*** INFORMATION GIVEN ***
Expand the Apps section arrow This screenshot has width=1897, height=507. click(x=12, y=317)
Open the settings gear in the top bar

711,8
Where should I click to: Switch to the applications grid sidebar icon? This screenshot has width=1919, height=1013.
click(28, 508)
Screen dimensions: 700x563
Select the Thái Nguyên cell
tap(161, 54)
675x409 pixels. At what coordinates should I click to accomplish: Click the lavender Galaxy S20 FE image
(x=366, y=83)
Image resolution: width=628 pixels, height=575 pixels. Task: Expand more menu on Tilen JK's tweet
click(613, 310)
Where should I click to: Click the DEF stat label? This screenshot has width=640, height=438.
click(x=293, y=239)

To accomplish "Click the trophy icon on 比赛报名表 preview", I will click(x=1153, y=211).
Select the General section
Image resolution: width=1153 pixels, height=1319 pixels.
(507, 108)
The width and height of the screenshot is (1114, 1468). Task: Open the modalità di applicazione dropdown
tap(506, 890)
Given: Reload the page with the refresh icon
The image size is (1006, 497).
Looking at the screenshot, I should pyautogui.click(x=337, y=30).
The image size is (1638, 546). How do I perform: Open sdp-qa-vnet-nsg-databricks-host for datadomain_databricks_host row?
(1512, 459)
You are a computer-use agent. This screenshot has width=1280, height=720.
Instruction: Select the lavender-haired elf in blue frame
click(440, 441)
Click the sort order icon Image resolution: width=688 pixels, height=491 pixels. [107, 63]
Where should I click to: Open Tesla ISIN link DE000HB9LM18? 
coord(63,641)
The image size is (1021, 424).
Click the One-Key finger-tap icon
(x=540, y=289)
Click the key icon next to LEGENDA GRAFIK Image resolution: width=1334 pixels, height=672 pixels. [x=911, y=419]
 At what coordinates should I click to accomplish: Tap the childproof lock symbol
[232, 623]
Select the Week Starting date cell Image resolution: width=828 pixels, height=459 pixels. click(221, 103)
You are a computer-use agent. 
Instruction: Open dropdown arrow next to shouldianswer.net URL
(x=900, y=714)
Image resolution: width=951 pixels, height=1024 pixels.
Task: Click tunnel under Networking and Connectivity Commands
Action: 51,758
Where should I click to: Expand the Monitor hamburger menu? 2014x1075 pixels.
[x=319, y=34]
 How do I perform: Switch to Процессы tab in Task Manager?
*** End of INFORMATION GIVEN ***
Copy out every entry above exactly.

▶ _COMPLETED TASK_
Expand the Apps section arrow This screenshot has width=1897, height=507. click(x=12, y=317)
Open the settings gear in the top bar

711,8
Where should I click to: Switch to the applications grid sidebar icon? This screenshot has width=1919, height=1013.
click(28, 508)
Screen dimensions: 700x563
Select the Thái Nguyên cell
tap(161, 54)
675x409 pixels. At what coordinates should I click to accomplish: Click the lavender Galaxy S20 FE image
(x=366, y=83)
Image resolution: width=628 pixels, height=575 pixels. Task: Expand more menu on Tilen JK's tweet
click(613, 310)
Where should I click to: Click the DEF stat label? This screenshot has width=640, height=438.
click(x=293, y=239)

To accomplish "Click the trophy icon on 比赛报名表 preview", I will click(x=1153, y=211).
Select the General section
Image resolution: width=1153 pixels, height=1319 pixels.
(507, 108)
The width and height of the screenshot is (1114, 1468). Task: Open the modalità di applicazione dropdown
tap(506, 890)
Given: Reload the page with the refresh icon
The image size is (1006, 497).
Looking at the screenshot, I should pyautogui.click(x=337, y=30).
The image size is (1638, 546). How do I perform: Open sdp-qa-vnet-nsg-databricks-host for datadomain_databricks_host row?
(1512, 459)
You are a computer-use agent. This screenshot has width=1280, height=720.
Instruction: Select the lavender-haired elf in blue frame
click(440, 441)
Click the sort order icon Image resolution: width=688 pixels, height=491 pixels. [107, 63]
Where should I click to: Open Tesla ISIN link DE000HB9LM18? 
coord(63,641)
The image size is (1021, 424).
Click the One-Key finger-tap icon
(x=540, y=289)
Click the key icon next to LEGENDA GRAFIK Image resolution: width=1334 pixels, height=672 pixels. [x=911, y=419]
 At what coordinates should I click to accomplish: Tap the childproof lock symbol
[232, 623]
Select the Week Starting date cell Image resolution: width=828 pixels, height=459 pixels. click(221, 103)
You are a computer-use agent. 
Instruction: Open dropdown arrow next to shouldianswer.net URL
(x=900, y=714)
Image resolution: width=951 pixels, height=1024 pixels.
Task: Click tunnel under Networking and Connectivity Commands
Action: 51,758
Where should I click to: Expand the Monitor hamburger menu? 2014x1075 pixels.
[x=319, y=34]
 How do I perform: Switch to Процессы tab in Task Manager?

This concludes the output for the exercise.